• TASK INSTRUCTIONS
For the material below, return exactly the lines starting at the one holding "Task: Switch to read mode view in status bar" and ending at the one holding "Given: Switch to the Settings tab", counting both as part of the range.

• ENTRIES PROVIDED

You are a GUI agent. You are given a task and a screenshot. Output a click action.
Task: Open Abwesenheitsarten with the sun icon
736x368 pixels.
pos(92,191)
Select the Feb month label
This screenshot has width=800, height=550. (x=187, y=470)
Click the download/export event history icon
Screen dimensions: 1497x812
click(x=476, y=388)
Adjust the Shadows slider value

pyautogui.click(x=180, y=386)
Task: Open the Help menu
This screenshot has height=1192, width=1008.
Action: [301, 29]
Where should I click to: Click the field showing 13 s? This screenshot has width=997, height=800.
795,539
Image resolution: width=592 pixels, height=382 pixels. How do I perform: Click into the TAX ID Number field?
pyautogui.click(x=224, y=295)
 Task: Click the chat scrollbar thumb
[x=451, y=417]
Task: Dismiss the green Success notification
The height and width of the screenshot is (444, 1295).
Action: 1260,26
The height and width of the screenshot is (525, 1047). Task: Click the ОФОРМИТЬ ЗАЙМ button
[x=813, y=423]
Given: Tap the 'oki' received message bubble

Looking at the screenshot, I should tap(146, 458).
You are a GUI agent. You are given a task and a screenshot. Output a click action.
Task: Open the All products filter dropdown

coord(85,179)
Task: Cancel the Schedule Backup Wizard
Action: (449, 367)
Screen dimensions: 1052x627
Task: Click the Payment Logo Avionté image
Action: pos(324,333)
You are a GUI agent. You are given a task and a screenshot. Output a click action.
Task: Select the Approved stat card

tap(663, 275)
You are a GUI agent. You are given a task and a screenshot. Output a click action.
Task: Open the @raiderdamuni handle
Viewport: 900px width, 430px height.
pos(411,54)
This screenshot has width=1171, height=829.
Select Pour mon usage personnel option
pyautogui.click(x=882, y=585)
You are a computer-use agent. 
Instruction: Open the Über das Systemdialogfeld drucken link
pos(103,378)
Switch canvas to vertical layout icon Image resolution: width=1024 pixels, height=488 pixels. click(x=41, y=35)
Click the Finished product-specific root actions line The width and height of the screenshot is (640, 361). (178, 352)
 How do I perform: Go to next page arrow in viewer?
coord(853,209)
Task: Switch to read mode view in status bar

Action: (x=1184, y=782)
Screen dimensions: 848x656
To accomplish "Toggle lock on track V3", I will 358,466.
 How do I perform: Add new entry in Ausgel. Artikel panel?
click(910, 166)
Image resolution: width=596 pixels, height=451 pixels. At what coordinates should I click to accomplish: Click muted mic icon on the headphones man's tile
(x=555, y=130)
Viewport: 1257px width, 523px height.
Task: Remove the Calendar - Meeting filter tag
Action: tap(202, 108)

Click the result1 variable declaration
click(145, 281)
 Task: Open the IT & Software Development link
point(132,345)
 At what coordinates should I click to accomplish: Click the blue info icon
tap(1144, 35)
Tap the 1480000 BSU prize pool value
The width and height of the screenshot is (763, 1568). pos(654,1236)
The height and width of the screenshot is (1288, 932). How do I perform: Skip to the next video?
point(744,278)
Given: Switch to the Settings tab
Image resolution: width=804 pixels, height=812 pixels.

• TASK RESULT
Task: Switch to read mode view in status bar

Action: (x=1184, y=782)
Screen dimensions: 848x656
To accomplish "Toggle lock on track V3", I will 358,466.
 How do I perform: Add new entry in Ausgel. Artikel panel?
click(910, 166)
Image resolution: width=596 pixels, height=451 pixels. At what coordinates should I click to accomplish: Click muted mic icon on the headphones man's tile
(x=555, y=130)
Viewport: 1257px width, 523px height.
Task: Remove the Calendar - Meeting filter tag
Action: tap(202, 108)

Click the result1 variable declaration
click(145, 281)
 Task: Open the IT & Software Development link
point(132,345)
 At what coordinates should I click to accomplish: Click the blue info icon
tap(1144, 35)
Tap the 1480000 BSU prize pool value
The width and height of the screenshot is (763, 1568). pos(654,1236)
The height and width of the screenshot is (1288, 932). How do I perform: Skip to the next video?
point(744,278)
Given: Switch to the Settings tab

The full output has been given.